In this subsection we show some key statistics of the effect of the dimensionality reduction on text embeddings, illustrated as follows: 

 output_1.png

It is seen from the Figure above that, the use of text embeddings as a structured feature benefits the model's scoring performance on the test data (e.g. from 0.48 to 0.77+). However, under the full dimension of the text embeddings the time consumption for training the model is a bit high (around 40 mins in our test). In contrast, if we reduce the dimensionality of the text embeddings from 768 to 92, the model's training time shall be reduced by over 80%, with only a small degradation of test accuracy (from 0.795 to 0.784) being the paid price. This can be useful for, e. g. scenarios where resources are limited or constrained. Moreover, the high-dimensional nature of text embeddings could be too heavy for traditional machine learning models, reflected by high time/memory consumptions. A PCA transformer with proper dimension can be used to transform high-dimensional text embedding vectors into low-dimensional ones without much affecting the models' overall performance, and both data storage consumption and the models' training time could be effectively reduced. 

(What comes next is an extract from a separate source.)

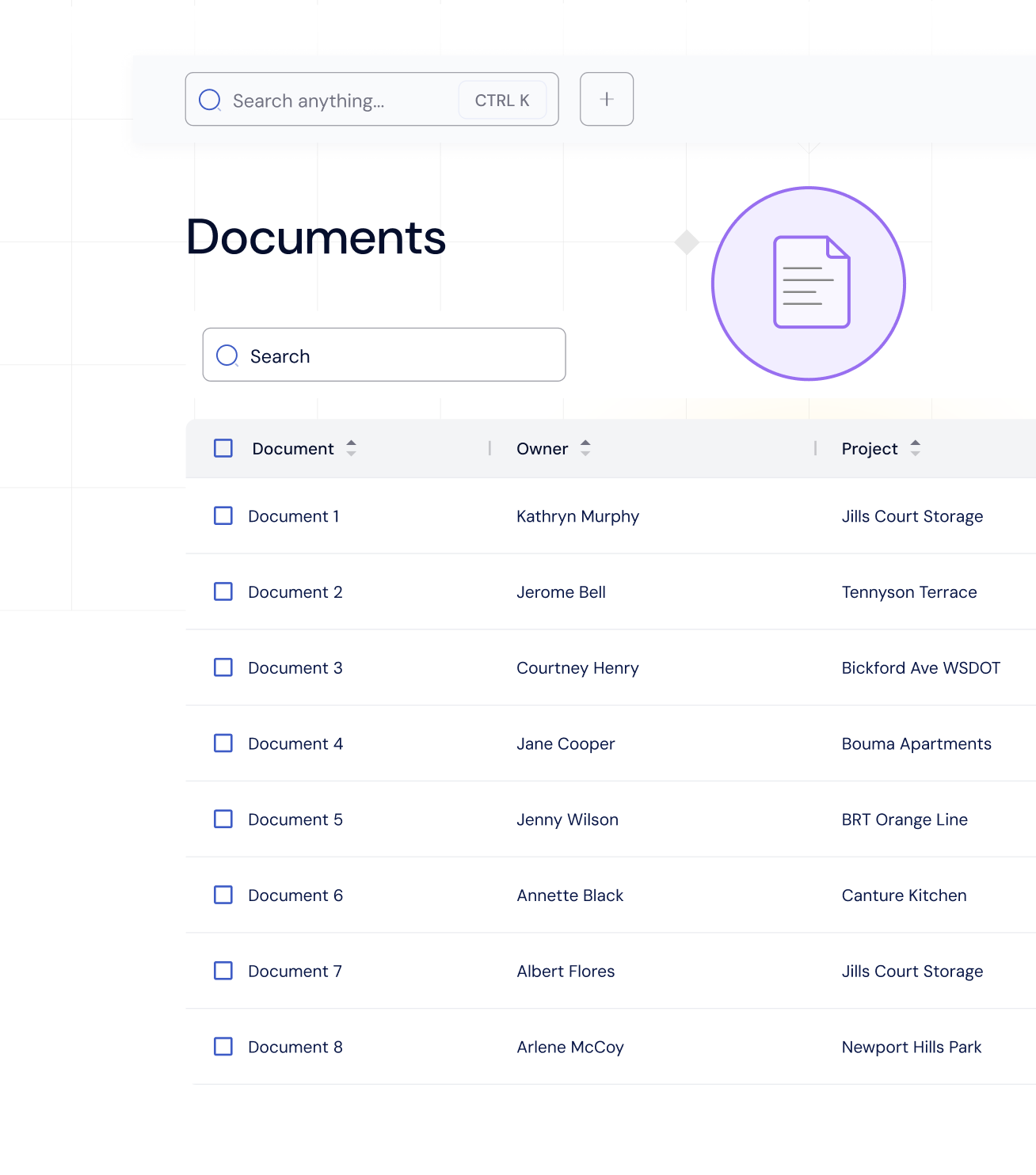This screenshot has height=1175, width=1036.
Task: Click the magnifier icon in global search bar
Action: 210,100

Note: The size of training data (exclusive of the non-structured description texts) with full embedding size (i.e. 768)  has size over 250Mb, while the size can be as small as 2.5Mb if text embeddings are removed from it, so for this dataset the majority part of static memory consumption is attributed to its text embeddings.